Challenges with radionuclide supply continue to impact on timely access to NM services and its growth in Nigeria [8]. This may contribute to the observed stable imaging trends despite population health evidence shows the need for NM. The decline in bone scan for breast cancer may indicate the impact of evidence-based research on clinical practice. In a prior study, we had shown that bone scan was frequently showed metastases in patients with stage III and IV disease. Hence, the routine use of bone scan for staging is only in these patients [47]. Consistent with global patterns, bone imaging with technetium-labelled diphosphonates was the most common procedure in the centre. It is well established for staging of patients with prostate, breast, small-cell lung tumours and other cancers which frequently metastasise to bone [48, 49]. The top four oncologic indications for NM scans in this study were consistent with country figures [7, 23].

General advances in imaging are increasingly revealing the limitations of bone scanning, particularly for modifying treatment outcomes and early detection of treatment response in cancers [5052]. Recent PET tracers are promising for the application of PET in the initial evaluation of several oncologic diseases [53, 54]. Since automated synthesis systems have increased the reliability, reproducibility and safety of radiopharmaceutical productions [5557], the absence of PET services in Nigeria is largely due to the high cost of investment.

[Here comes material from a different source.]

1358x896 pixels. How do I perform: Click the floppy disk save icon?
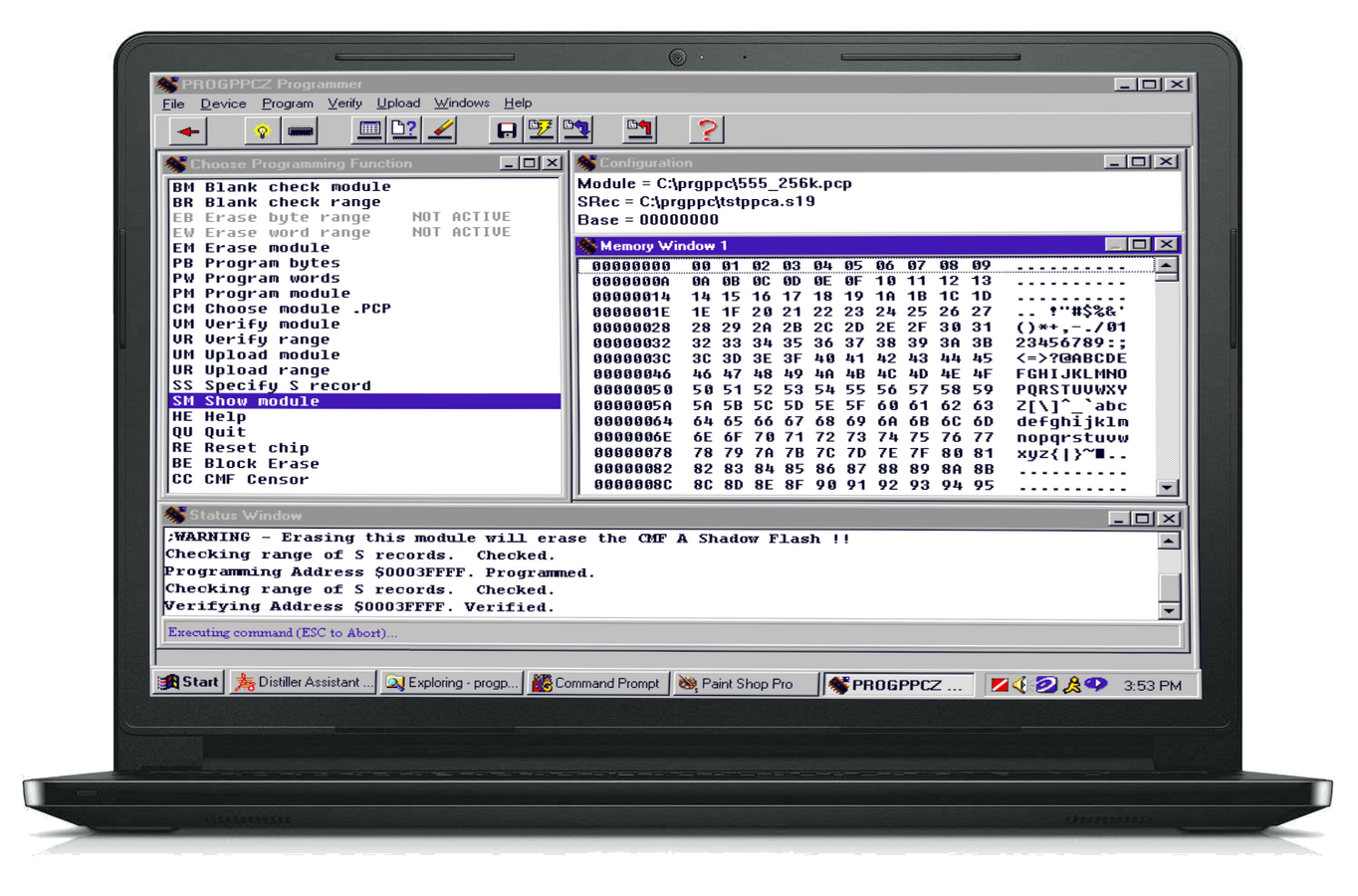[505, 129]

In the southern hemisphere of Africa, the availability of PET is limited to South Africa and, recently, Kenya. Recent advances in SPECT technology are projected to advance SPECT closer to PET imaging [58]. However, it will require matching advances in SPECT radiopharmacy and affordability within the reach of low-resource countries. Furthermore, the feasibility analysis on the need and utilisation of technological advances in NM technologies (Cyclotron, PET, SPECT) in Africa are warranted in the future.


Nuclear medicine in Nigeria has been sustained for 13 years but appears underexplored and underutilised. However, the limited availability of NM services creates unequal access for patients who require these services. Differential and contextual factors contribute to the slow growth of NM in Nigeria and increase the complexity of interventions that are required to boost it. Furthermore, the studies to characterise the access gaps and implementation needs are desired. Pragmatic steps to strengthen NM services in Nigeria are critical to appreciate its potential beyond the current level of utilisation in the Nigerian health system.

List of abbreviations

NM Nuclear medicine

NCD Non-communicable diseases

IDA Iminodiacetic acid

GI Gastrointestinal

WBI Whole-body iodine

131I Radioactive iodine 131

99mTc-MAG3 Technetium-99m-labelled mercapto-acetyl-triglycine

99mTc-DTPA Technetium-99m-labelled-diethylenetriaminepentaacetic acid

99mTc-DMSA scans Technetium-99m-labelled-dimercaptosuccinic acid

MIBI (Hexakis) methoxy-isobutyl-isonitrile

APC Annual percentage change

SPECT Single-photon emission computed tomography

CAKUT Congenital anomalies of the kidneys and urinary tracts

PET Positron emission tomography

RAIT Radioactive iodine I-131 therapy

Funding declaration

No funding was received for this work.

Declaration of conflicts of interests

The authors declare no conflict of interest.